Byron Davies with Baroness Sugg at Elstree Aerodrome, where the general aviation champion announcement was made on February 7, 2018
Please give a brief overview of your aviation background.
I was the founding chair of the General Aviation All Party Parliamentary Group while an MP. I gained my private pilot licence 36 years ago and have flown extensively throughout eastern, central and southern Europe. I currently operate a Cessna 310R.
Why have you taken on the role of general aviation champion?
There is increasing concern within the general aviation (GA) community that its voice is not being heard, particularly with airfield planning issues and airspace availability. Consequently, I founded the General Aviation All Party Parliamentary Group on general aviation to address these concerns. Upon leaving parliament in June 2017, the opportunity arose to further the interests of GA by becoming the general aviation champion. I see this as an opportunity to represent grass root concerns at the very highest level, working closely with representative groups to inform Government.
Why do you think the industry needs a champion?
General aviation has played an important part in the valuable aviation economic ecosystem. Many of today’s pilots, aircrew and engineers first came into contact and were inspired by the sector through general aviation leisure activities. At the other end of the GA spectrum, the business aviation sector ensures high value individuals are able to access the destinations they need to quickly and efficiently. Therefore, to engage with stakeholders to review the current position of GA airfields in the UK, both licensed and unlicensed, in addition to directing research, a GA Champion was appointed by Ministers.
How will you address the negative stereotypes associated with general aviation (excessive wealth, for example)?
The GA sector benefits the UK economy in multiple ways. The sector provides direct economic benefits through generating employment and training at regional airports and business links. It also has indirect benefits such as those that are likely to result in aircraft manufacture. There is certainly a need to engage at all levels and dispel the negative stereotypes. This can best be done through recognizing the positives, such as employment opportunities in the sector, particularly with promoting STEM subjects for younger people.
What will the role entail and what are you particularly looking forward to?
As GA champion, I will have two main roles. Firstly, to help Government develop an understanding of a range of key issues, such as aerodromes and facilities coming increasingly under pressure from housing development and other commercial uses, and the benefits of the UK’s aviation sector. Secondly, I will engage with stakeholders to ensure that understanding is grounded in the knowledge and experience of the sector. I will steer research with the aim of providing evidence to underpin the identification and protection of a strategic network of airfields critical to the long-term delivery of the sector’s economic benefits.
What targets have you set and when will these be achieved?
I have been tasked with providing an interim report in March and a final report at the end of the year using stakeholder engagement and research.
How can the GA industry get involved in the initiative?
The GA community is actively being encouraged to engage with the initiative and attend research workshops, a series of which are currently being organized. I think it is imperative that all sections of the GA community are represented in the research.

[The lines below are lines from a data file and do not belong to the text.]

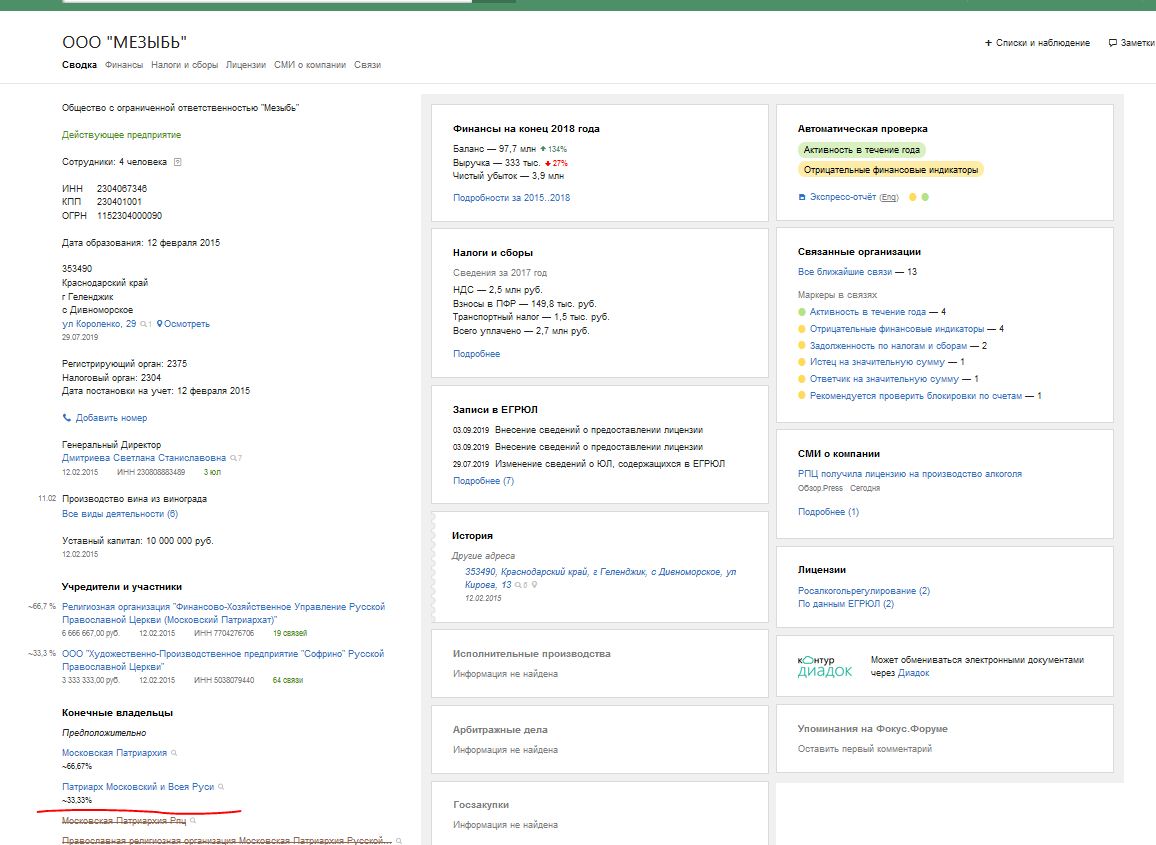1156x845 pixels.
Task: Expand Подробнее (7) under Записи в ЕГРЮЛ
Action: [x=483, y=481]
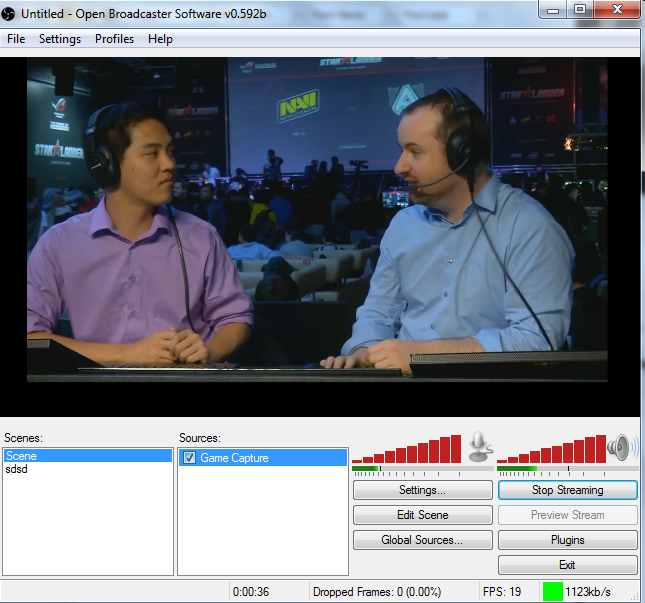This screenshot has height=603, width=645.
Task: Click the green bitrate status indicator
Action: click(552, 591)
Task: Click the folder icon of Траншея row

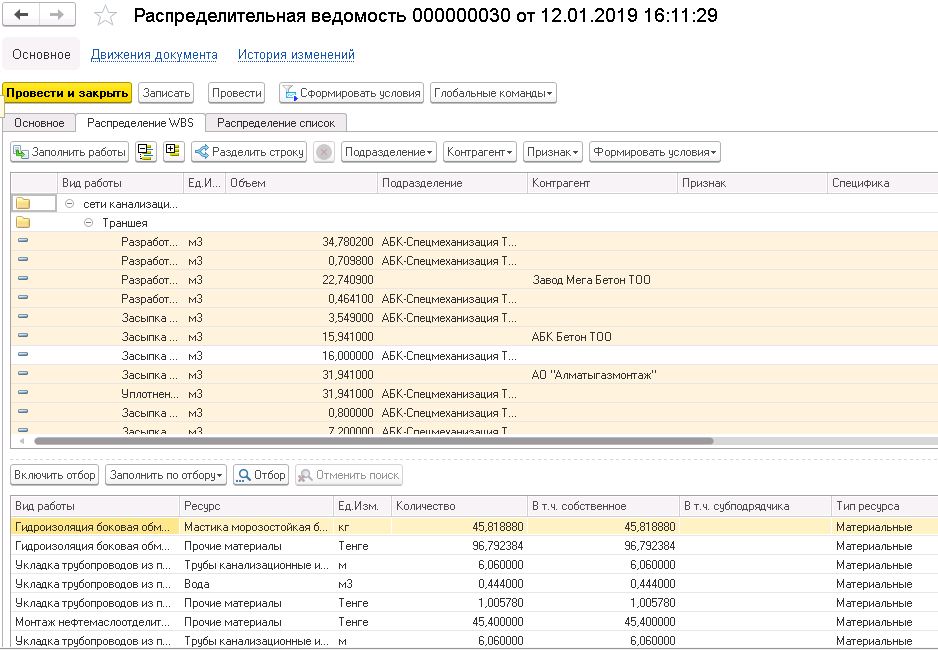Action: [x=23, y=223]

Read more about the GA champion here.
Byron Davies was elected leader of the Welsh Conservative Party in September 2017, previously serving as a member of National Assembly for Wales from 2011 to 2015.
Byron was elected Member of Parliament for Gower at the 2015 general election. He served on the Home and Welsh Affairs Committees and the Armed Forces Bill Committee. Byron was the founding chair of the General Aviation All Party Parliamentary Group while an MP. Byron also served in the Metropolitan Police, where he was seconded for a number of years on the UK National Crime Squad.
He is the author of European Union Commission progress reports for several countries in the Balkan region.